[Stored entries]
>>>>>

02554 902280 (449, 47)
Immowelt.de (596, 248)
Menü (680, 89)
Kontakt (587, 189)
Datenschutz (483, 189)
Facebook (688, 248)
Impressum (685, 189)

<<<<<
>>>>>

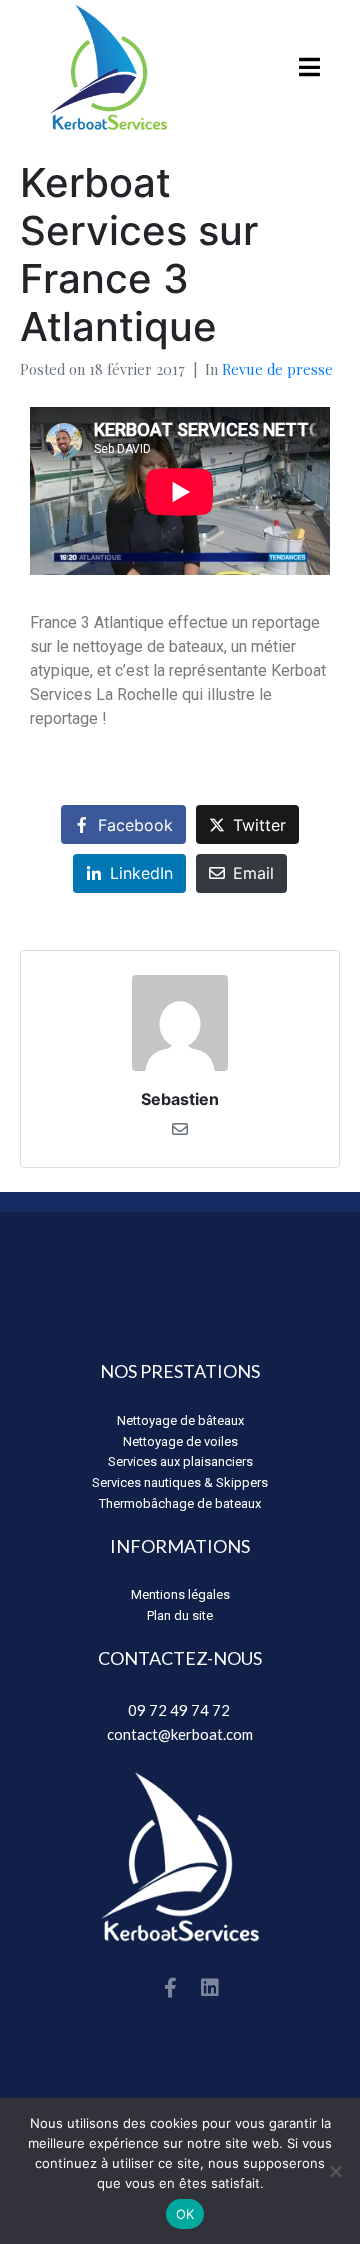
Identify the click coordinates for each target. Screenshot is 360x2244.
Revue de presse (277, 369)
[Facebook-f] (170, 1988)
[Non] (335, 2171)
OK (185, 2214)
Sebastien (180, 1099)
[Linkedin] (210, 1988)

<<<<<

Looking at the data above, write out exactly the lines that start at the one containing "02554 902280 (449, 47)" and end at the one containing "Impressum (685, 189)"; include both and nothing beyond.

02554 902280 (449, 47)
Immowelt.de (596, 248)
Menü (680, 89)
Kontakt (587, 189)
Datenschutz (483, 189)
Facebook (688, 248)
Impressum (685, 189)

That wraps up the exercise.